Francisco Carvalho reforça competências da Secretária de Estado das Finanças

Francisco Carvalho, enquanto ministro das Finanças, delegou na Secretária de Estado das Finanças um conjunto alargado de competências relacionadas com a gestão das finanças públicas, com o objetivo de reforçar a celeridade, eficiência e desconcentração dos processos administrativos. Destaque para a autorização para realizar despesas, decorrentes da execução do Ministério das Finanças, até ao montante de 15 milhões de escudos e autorização para operações de tesouraria.

Esta delegação de competência consta do despacho n.º 41/2026, publicado no Boletim Oficial desta sexta-feira, 13, e que produz efeitos desde 1. Abrange várias áreas do Ministério das Finanças, incluindo tesouraria, património, contratação pública, orçamento, receitas do Estado e setor empresarial público. Entre as competências delegadas a Maria José Lopes estão a autorização de operações de tesouraria, a gestão operações financeiras e da dívida pública, incluindo a emissão e recompra de títulos, a concessão de créditos de curto prazo a autarquias locais e outras instituições do Estado, quando devidamente fundamentados.

Na área do património e contratação pública, a Secretaria de Estado das Finanças passa a poder autorizar afetações de imóveis do Estado, homologar afetações de veículos e processos de alienação de bens públicos, além de autorizar direitos de superfície, concessões e arrendamentos de bens do domínio privado do Estado.

No domínio do orçamento e da gestão interna, foram delegadas competências relativas a alterações orçamentais, contratação de pessoal para projetos de investimento, mobilidade de funcionários, formação, deslocações em serviço e elaboração e acompanhamento do orçamento da tutela. Abrange ainda competências na área das receitas do Estado, incluindo autorizações relacionadas com isenções fiscais e aduaneiras, procedimentos de importação, gestão de mercadorias, processos tributários e aduaneiros, mobilidade de funcionários da Direção Nacional de Receitas do Estado e participação do pessoal em formações.

A Secretária de Estado das Finanças fica também habilitada a participar, rm conjunto com o membro do Governo responsável pela Administração Pública, na decisão de processos relativos à gestão de recursos humanos na Administração Pública, incluindo nomeações, contratações, promoções, progressões, mobilidade e licenças.

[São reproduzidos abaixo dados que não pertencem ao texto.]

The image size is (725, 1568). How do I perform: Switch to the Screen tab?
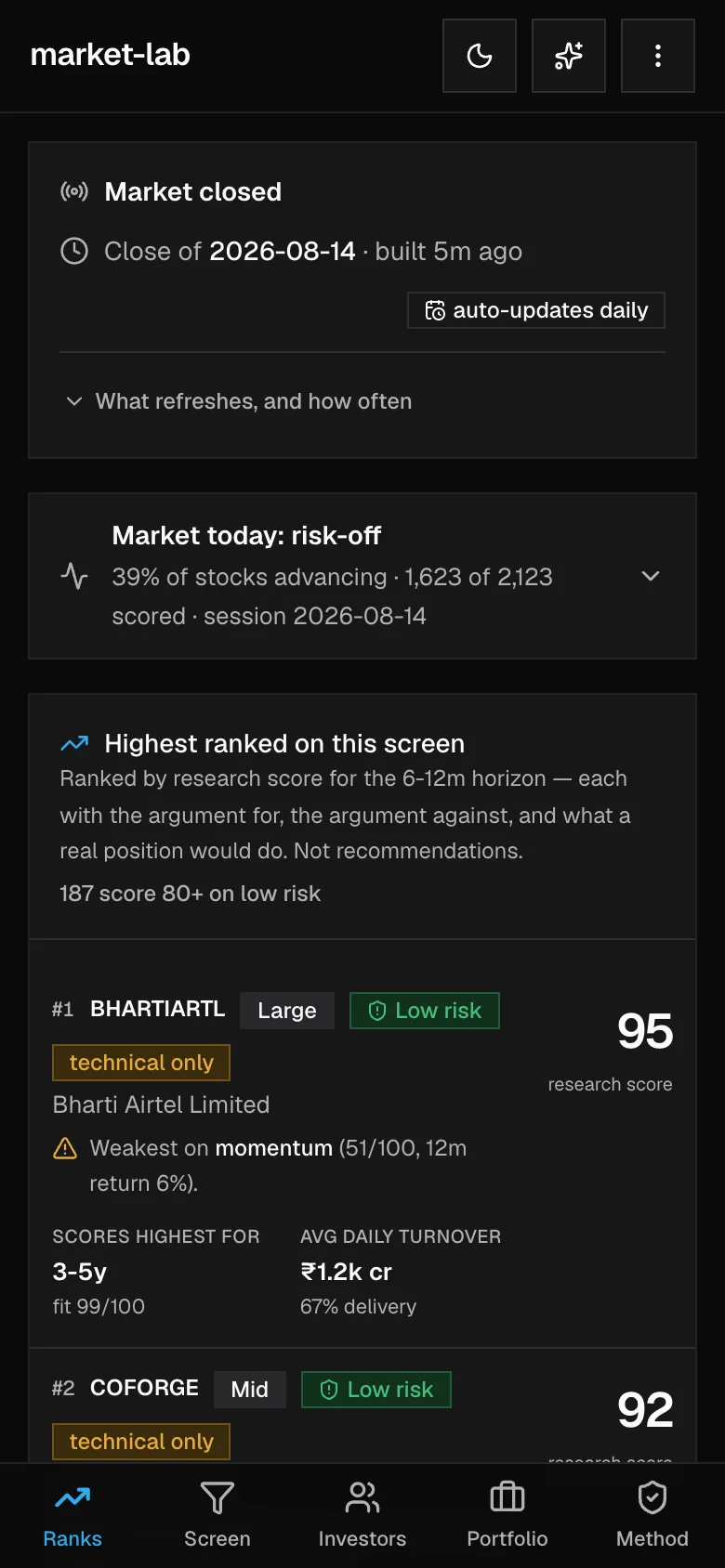point(218,1516)
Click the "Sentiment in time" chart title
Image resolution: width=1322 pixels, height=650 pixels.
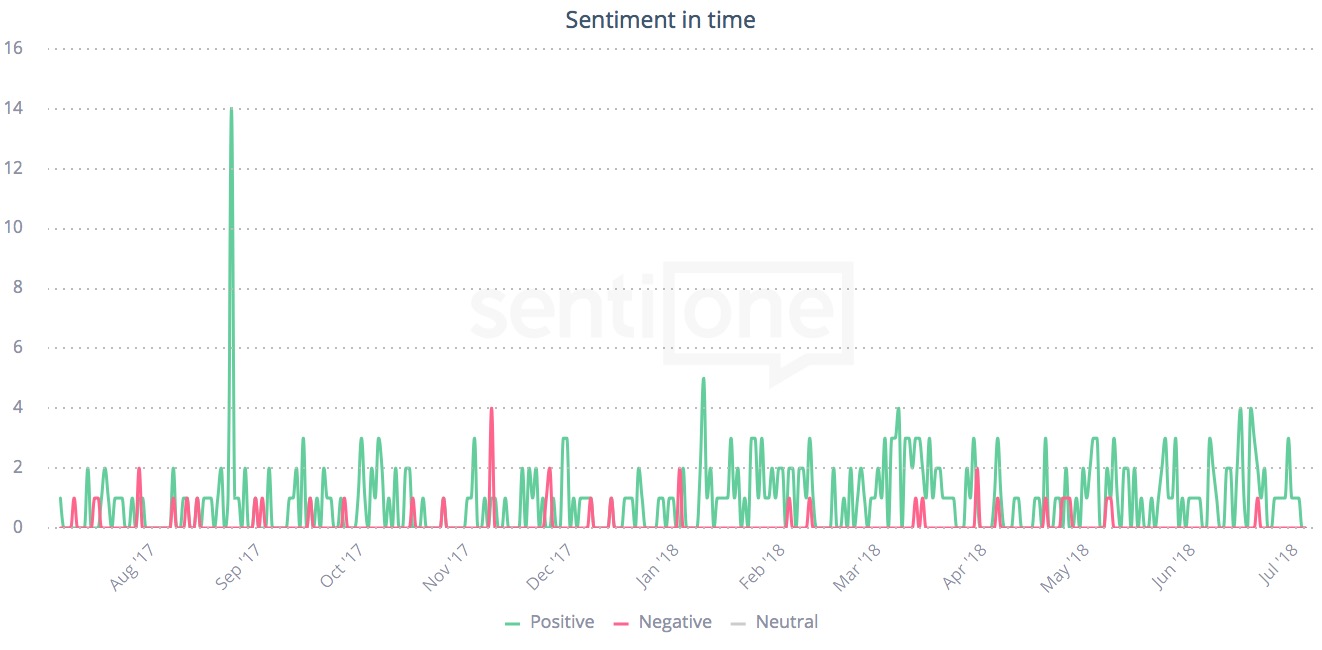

O despacho estabelece ainda que a Secretária de Estado pode autorizar despesas decorrentes da execução do Ministério das Finanças até ao montante de 15 milhões de escudos, sendo que as competências podem, nos casos previstos, ser subdelegadas. “Nos termos do artigo 42.º do Código do Procedimento Administrativo, aprovado pelo Decreto-Legislativo n.º 1/2023, de 2 de outubro, os órgãos administrativos competentes para decidir determinada matéria podem, quando legalmente habilitados, permitir que outro órgão ou agente pratique atos administrativos sobre essa mesma matéria, sobretudo quando se revela necessária e adequada para assegurar maior celeridade na tramitação dos procedimentos, racionalização dos circuitos decisórios, eficiência no funcionamento dos serviços e continuidade da ação administrativa”, lê-se no despacho.

Este vai ainda mais longe e indica que “o artigo 11º do decreto-lei nº 38/2026, de 29 de julho, que aprova a Orgânica do Governo, conjugado com os artigos 3º e 4º do Decreto-Lei nº 26/2025, de 4 de agosto, que aprova a Orgânica do Ministério das Finanças, atribui ao Ministro das Finanças, entre outras, competências para propor, coordenar, acompanhar, avaliar e executar políticas em matéria de gestão das finanças do Estado nos domínios do orçamento, sistema fiscal, tesouro, património, privatização, planeamento, reformas económicas e aquisições públicas, sendo coadjuvado no exercício das suas competências pela Secretária de Estado das Finanças”.

Apesar da delegação, o Ministro das Finanças mantém o direito de avocar os processos e o poder de emitir orientações de serviço. Os processos que mereçam indeferimento devem ser previamente levados ao seu conhecimento. Diz ainda o despacho que os responsáveis que recebem as competências delegadas ficam igualmente obrigados a apresentar, trimestralmente, ao Ministro das Finanças um relatório sobre a utilização dos poderes conferidos pelo despacho.